The REAL market size for dry eye is far smaller than TearLab estimates
TearLab management has indicated that there is a $1.8 billion market for their product. This is a huge number and is what has kept management trying to succeed. It is also what has kept investors willing to hold the stock despite the ongoing losses.
Yet from management's presentation, we can see that this description of "market size" is far too expansive.
It is based upon an assumption that:
a) all 50,000 U.S. eye doctors (ophthalmologists + optometrists) will
b) see 6 dry eye patients every single day
c) they will do so on all 250 business days per year
d) they will be tested a cost of $12.00 per eye ($24 per patient).
This equates to 75 million patients every year. Again, this is a huge number and it is one that those who specialize in dry eye would certainly like to see.
Yet on page 9 of the same presentation, we can see that the total number of actual dry eye cases in the U.S. is only estimated at 30 million.
What this means is that there is capacity to treat 75 million cases of dry eye, but far less actual demand for dry eye tests and treatments. These numbers are according to managements own data.
Yet even management's current estimate of total dry eye cases appears to be significantly too high compared to objective observations. The 30 million estimate comes from two studies that date back to the 1990's (see footnotes 7 and 14).
According to a more recent study posted at the National Institute of Health entitled "Prevalence of dry eye disease among U.S. men",
The age-standardized prevalence of DED was 4.34%, or 1.68 million men 50 years and older, and is expected to affect more than 2.79 million U.S. men by 2030.

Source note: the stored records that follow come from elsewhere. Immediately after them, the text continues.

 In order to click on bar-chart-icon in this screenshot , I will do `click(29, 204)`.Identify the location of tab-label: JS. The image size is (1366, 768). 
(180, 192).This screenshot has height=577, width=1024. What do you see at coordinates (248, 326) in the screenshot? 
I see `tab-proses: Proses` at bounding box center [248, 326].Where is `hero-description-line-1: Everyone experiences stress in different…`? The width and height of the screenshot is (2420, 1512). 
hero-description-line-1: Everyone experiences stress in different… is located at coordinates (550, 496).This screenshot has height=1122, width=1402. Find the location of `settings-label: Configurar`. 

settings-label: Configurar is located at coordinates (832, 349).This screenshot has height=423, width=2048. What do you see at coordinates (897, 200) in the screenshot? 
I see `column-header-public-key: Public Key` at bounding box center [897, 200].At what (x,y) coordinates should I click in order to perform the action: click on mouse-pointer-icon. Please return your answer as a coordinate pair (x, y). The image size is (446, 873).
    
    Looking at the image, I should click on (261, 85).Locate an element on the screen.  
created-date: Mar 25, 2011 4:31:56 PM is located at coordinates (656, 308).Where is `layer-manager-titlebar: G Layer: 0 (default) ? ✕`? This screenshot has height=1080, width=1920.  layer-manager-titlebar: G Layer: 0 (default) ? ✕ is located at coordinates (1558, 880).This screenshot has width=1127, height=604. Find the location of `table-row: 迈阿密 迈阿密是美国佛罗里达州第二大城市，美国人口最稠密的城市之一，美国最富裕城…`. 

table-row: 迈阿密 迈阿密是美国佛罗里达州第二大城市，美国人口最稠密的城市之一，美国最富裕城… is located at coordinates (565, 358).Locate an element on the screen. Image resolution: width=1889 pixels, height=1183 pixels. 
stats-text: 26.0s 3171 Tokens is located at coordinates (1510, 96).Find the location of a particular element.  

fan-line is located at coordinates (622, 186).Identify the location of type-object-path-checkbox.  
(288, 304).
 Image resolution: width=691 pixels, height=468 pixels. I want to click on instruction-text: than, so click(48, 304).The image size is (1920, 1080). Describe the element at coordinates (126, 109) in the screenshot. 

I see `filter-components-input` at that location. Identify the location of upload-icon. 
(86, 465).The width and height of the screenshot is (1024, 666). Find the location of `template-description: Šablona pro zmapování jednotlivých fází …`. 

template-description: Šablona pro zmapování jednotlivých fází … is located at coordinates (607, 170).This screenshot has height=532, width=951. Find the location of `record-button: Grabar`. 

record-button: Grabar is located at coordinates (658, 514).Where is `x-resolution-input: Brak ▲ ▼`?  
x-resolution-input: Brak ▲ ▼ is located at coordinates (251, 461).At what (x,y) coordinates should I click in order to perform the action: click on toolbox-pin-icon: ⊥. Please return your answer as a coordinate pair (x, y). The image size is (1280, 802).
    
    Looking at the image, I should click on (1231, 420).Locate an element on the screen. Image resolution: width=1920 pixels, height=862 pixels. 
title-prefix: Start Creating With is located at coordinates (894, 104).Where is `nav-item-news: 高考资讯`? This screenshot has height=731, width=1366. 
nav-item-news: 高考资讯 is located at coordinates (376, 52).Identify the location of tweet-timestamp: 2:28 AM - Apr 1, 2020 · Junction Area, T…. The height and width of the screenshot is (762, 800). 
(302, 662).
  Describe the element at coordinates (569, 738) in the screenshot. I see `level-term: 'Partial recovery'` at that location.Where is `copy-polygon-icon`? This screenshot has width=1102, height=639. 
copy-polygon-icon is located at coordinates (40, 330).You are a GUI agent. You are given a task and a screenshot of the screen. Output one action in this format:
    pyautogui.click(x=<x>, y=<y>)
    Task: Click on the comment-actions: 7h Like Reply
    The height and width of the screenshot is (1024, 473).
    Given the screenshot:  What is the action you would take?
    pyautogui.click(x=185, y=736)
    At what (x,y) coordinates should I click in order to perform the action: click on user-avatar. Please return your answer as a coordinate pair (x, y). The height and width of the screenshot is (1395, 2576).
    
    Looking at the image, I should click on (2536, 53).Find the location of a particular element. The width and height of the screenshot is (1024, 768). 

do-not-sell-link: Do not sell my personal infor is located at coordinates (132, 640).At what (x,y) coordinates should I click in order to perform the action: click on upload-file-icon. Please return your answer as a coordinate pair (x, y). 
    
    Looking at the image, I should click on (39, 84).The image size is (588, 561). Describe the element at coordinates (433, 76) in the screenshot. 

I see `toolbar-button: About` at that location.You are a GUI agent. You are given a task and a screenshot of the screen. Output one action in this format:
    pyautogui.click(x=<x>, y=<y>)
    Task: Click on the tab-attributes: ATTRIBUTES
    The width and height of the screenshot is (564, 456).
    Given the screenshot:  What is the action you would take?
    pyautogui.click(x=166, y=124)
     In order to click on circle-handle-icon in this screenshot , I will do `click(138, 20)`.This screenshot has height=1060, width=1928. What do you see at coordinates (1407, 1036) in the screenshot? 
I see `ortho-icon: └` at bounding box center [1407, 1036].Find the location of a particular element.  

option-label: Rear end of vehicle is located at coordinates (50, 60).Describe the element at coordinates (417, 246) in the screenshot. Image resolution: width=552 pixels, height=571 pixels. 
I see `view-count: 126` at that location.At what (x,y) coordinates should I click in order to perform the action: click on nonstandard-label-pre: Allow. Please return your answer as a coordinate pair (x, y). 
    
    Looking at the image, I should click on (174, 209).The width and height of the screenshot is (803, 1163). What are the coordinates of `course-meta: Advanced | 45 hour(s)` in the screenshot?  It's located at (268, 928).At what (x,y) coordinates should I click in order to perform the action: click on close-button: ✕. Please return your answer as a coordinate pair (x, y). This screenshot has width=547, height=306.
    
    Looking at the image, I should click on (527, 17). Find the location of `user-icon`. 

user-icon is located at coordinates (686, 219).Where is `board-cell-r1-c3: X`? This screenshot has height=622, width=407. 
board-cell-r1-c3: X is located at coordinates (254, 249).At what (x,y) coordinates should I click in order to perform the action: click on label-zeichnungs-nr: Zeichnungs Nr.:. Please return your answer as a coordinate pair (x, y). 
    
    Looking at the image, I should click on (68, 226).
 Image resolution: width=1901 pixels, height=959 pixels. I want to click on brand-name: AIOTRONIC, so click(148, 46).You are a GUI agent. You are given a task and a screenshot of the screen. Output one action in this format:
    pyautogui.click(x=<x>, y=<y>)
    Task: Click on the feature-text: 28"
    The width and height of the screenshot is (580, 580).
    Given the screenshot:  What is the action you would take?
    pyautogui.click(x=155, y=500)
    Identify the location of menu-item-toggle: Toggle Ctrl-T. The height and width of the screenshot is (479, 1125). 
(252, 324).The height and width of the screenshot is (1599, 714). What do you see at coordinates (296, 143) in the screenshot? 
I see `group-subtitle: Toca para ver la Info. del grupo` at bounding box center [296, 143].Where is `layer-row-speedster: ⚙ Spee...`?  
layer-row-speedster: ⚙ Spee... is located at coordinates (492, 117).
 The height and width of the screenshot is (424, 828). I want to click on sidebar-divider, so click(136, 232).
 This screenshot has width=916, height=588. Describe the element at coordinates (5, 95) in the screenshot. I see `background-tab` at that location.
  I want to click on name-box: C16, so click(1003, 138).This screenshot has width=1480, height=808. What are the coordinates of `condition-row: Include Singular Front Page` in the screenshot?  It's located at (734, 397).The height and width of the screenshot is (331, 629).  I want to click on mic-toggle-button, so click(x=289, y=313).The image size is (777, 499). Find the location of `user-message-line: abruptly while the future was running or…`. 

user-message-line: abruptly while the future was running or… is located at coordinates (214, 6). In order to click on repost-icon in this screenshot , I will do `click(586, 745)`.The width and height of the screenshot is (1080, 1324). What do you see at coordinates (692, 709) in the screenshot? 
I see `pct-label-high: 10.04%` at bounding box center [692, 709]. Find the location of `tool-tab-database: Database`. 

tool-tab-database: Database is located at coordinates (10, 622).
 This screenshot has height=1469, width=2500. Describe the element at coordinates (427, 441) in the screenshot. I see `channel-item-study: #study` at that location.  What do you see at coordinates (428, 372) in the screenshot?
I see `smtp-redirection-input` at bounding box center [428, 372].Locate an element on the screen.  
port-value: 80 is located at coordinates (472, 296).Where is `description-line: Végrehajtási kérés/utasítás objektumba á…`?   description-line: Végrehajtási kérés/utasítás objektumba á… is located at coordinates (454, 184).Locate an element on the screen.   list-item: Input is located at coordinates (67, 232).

Page 9 of TearLab's own presentation also confirms that dry eye is mostly prevalent in older segments of the population, and even TearLab includes no data for those under 45.
Using the NIH data, and assuming that women are equally at risk of dry eye, yields around 6 million total dry eye cases per year, which is far below the 30 million estimate still used by TearLab management.
In short, this explains why TearLab's revenues have so far been struggling to break roughly $1 million per quarter, despite being on the market for its 4th year.
The low price point and limited market need for tear osmolarity tests means that the only way for TearLab to continue generating sales is to continue with a heavy marketing spend. This need almost entirely precludes TearLab from generating a profit in coming years. The company has already disclosed that it will continue to incur heavy losses again in 2013 and even bullish brokerages predict continuing losses for years to come.
Recent NIH estimates indicate that there are only around 6 million applicable patients in the U.S.
If TearLab tests were used on 100% of all patients in the US then total revenues would be just $120 million. TearLab's current market cap is double the entire market size.
The stock has nearly doubled in 2013 due to analyst upgrades from brokerages who are eager for investment banking roles.
The catalyst for a decline in the stock will be its next equity offering which will likely need to occur at a price of around $6.00 or below due to the poor liquidity of the stock.
Once the offering is out of the way and the analyst upgrades fade, it is unclear what will support this stock at $6.00 given that there is no prospect for profitability over the next few years.